PROBLEM »
Please convert everything from the line that contains "Open My Menu" down to the line that contains "point(548,677)" in the items below into a JSON list of strings, one per line, leaving out blank lines. Convert only those lines.

********************

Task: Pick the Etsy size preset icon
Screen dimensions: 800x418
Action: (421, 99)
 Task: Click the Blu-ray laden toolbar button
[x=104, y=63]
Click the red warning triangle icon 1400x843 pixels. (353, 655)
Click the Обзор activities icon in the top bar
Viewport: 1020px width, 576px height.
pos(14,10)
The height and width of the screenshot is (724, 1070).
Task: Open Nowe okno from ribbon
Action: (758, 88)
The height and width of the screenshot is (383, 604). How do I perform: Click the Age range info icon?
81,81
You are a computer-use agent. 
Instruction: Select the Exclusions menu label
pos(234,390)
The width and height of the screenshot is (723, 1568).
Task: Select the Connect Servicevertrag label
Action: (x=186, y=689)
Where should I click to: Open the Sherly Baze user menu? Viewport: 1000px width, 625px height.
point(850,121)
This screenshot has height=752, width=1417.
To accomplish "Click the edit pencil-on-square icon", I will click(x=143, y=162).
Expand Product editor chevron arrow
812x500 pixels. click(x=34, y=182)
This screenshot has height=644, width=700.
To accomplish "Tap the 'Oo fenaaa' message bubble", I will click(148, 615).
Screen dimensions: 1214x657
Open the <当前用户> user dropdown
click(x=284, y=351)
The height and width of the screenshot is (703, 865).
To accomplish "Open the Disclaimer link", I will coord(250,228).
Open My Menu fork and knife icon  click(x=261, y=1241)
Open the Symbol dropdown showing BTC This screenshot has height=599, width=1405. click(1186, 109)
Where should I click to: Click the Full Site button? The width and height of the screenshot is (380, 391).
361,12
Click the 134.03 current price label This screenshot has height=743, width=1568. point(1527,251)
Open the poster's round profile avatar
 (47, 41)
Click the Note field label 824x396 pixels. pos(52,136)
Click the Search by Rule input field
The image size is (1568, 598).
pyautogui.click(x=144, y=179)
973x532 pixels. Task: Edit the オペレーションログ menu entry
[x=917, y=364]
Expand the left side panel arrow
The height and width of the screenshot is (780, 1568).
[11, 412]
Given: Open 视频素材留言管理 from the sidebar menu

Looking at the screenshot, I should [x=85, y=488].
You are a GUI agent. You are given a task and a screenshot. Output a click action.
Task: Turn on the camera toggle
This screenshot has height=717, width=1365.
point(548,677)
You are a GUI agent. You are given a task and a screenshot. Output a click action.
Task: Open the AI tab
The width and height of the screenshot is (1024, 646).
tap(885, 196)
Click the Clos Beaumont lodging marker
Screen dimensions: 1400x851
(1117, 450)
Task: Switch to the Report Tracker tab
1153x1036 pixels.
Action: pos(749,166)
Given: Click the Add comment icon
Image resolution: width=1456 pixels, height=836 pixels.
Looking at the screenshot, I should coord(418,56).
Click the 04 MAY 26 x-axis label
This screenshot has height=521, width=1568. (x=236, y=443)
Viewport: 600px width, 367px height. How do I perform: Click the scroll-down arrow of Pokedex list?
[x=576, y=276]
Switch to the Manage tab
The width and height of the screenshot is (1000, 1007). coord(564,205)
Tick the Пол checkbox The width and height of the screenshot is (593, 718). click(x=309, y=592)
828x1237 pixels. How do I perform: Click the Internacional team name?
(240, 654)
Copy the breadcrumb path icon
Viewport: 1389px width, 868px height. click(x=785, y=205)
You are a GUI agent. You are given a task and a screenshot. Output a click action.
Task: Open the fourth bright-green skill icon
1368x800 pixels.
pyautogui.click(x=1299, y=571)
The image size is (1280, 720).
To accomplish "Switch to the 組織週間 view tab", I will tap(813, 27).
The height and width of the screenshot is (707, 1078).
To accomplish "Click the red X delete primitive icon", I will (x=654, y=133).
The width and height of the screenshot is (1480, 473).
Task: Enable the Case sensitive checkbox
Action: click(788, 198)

********************

RESPONSE »
[
  "Open My Menu fork and knife icon  click(x=261, y=1241)",
  "Open the Symbol dropdown showing BTC This screenshot has height=599, width=1405. click(1186, 109)",
  "Where should I click to: Click the Full Site button? The width and height of the screenshot is (380, 391).",
  "361,12",
  "Click the 134.03 current price label This screenshot has height=743, width=1568. point(1527,251)",
  "Open the poster's round profile avatar",
  " (47, 41)",
  "Click the Note field label 824x396 pixels. pos(52,136)",
  "Click the Search by Rule input field",
  "The image size is (1568, 598).",
  "pyautogui.click(x=144, y=179)",
  "973x532 pixels. Task: Edit the オペレーションログ menu entry",
  "[x=917, y=364]",
  "Expand the left side panel arrow",
  "The height and width of the screenshot is (780, 1568).",
  "[11, 412]",
  "Given: Open 视频素材留言管理 from the sidebar menu",
  "Looking at the screenshot, I should [x=85, y=488].",
  "You are a GUI agent. You are given a task and a screenshot. Output a click action.",
  "Task: Turn on the camera toggle",
  "This screenshot has height=717, width=1365.",
  "point(548,677)"
]